Quali impatti se i tassi resteranno bassi per molti altri anni?

Lo scenario forse più probabile da pronosticare a breve e medio termine è quello in cui i tassi di interesse e offerti dal mercato obbligazionario resteranno su livelli minimi ancora per qualche anno: una tendenza di questo genere cosa implicherebbe per le scelte di investimento? 

Leo Campagna

I tassi di interesse nei Paesi sviluppati restano schiacciati sui minimi storici. In molti casi, addirittura in territorio negativo: è questo l’effetto più critico della cosiddetta "repressione finanziaria" provocata dal Quantitative Easing messo in campo dalle principali banche centrali occidentali per superare le problematiche nate dopo la grande crisi finanziaria 2008-2009. Un approccio che sembrava destinato a essere archiviato dopo che la Fed, dal 2015, aveva iniziato il proprio percorso di normalizzazione (rialzo graduale dei tassi di interesse USA), e la BCE ridotto l’acquisto negli ultimi trimestri di titoli sul mercato obbligazionario della zona euro. Ma da gennaio di quest’anno, le banche centrali sono ritornate in modalità "espansiva". La Fed ha dichiarato, dapprima, di sospendere il programma di rialzo dei tassi e, a giugno, di essere pronta a tagli qualora la situazione dell’economia lo rendesse necessario. Draghi, di recente, ha invece confermato che la BCE è pronta anche a rispolverare l’arsenale del Quantitative Easing per rimettere in moto la crescita e l’inflazione.

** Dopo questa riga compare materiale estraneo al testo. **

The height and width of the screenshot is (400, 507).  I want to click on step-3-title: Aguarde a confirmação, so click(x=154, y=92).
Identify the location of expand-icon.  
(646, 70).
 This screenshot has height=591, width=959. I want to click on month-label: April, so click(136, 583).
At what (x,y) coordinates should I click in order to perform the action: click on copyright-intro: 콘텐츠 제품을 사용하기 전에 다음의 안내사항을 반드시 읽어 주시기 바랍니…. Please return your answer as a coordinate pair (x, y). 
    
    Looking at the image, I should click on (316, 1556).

In un report pubblicato lo scorso 12 giugno a firma di S&P Global Ratings, intitolato "A Future For QE: Monetary Policy In Two Dimensions" si parte dalla constatazione che il modo in cui pensiamo alla politica monetaria è cambiato con l'adozione del QE: è passato dall'essere una questione unidimensionale focalizzata cioè sul solo impostare il tasso politico (PR ) a un problema bidimensionale di determinazione congiunta del PR e del QE. Una nuova realtà che richiede un quadro da parte della banca centrale per ricavare la combinazione ottimale di queste due variabili, data l'auspicata politica monetaria necessaria per raggiungere il suo obiettivo politico, come ben evidenziato dallo stesso campo economista di S&P Global Ratings Paul Gruenwald: "Il passaggio a un mondo bidimensionale per la politica monetaria solleva una serie di problemi, tra cui lo spazio di policy rate lontano dallo zero, l'uso di dot-plot, che rappresentano solo il tasso politico PR, per comunicare l'intento futuro della politica, e il potere predittivo del rendimento curva."

In tutti i casi, lo scenario più probabile a breve e medio termine è quello in cui i tassi di interesse e quelli offerti dal mercato obbligazionario restano sui livelli minimi per molti altri anni. Cosa implica questo nelle scelte di investimento?

L’aspetto più immediato è sui rendimenti attesi che tenderanno ulteriormente a scendere. Se si analizzano le performance annualizzate degli ultimi 10 anni (dal 14/6/2009 al 14/6/2019) e degli ultimi 5 (dal 14/6/2014 al 14/6/2019) degli indici Fideuram dei fondi comuni si nota come questa dinamica sia abbastanza evidente: il rendimento lordo annuo, ovvero al lordo delle spese annue correnti dei fondi, dei prodotti obbligazionari è passato dal 3,33% sui 10 anni al 2,01% sui 5 anni, quello dei bilanciati dal 5,56% al 4,0% e quello degli azionari dall’8,17% al 6,25%. Non si può sapere oggi quali saranno le performance dei prossimi 5 e 10 anni, ma sembra assai probabile che possano essere più vicine a quelle registrate negli ultimi 5 anni piuttosto che quelle relative agli ultimi 10 anni. Inoltre, viste le attuali valutazioni, con i principali indici azionari prossimi ai massimi di sempre e i rendimenti obbligazionari schiacciati sui minimi storici (con circa 12mila miliardi di bond in circolazione che hanno rendimento negativo) non è escluso che i rendimenti dei prossimi anni possano essere ancora meno generosi di quelli dell’ultimo lustro.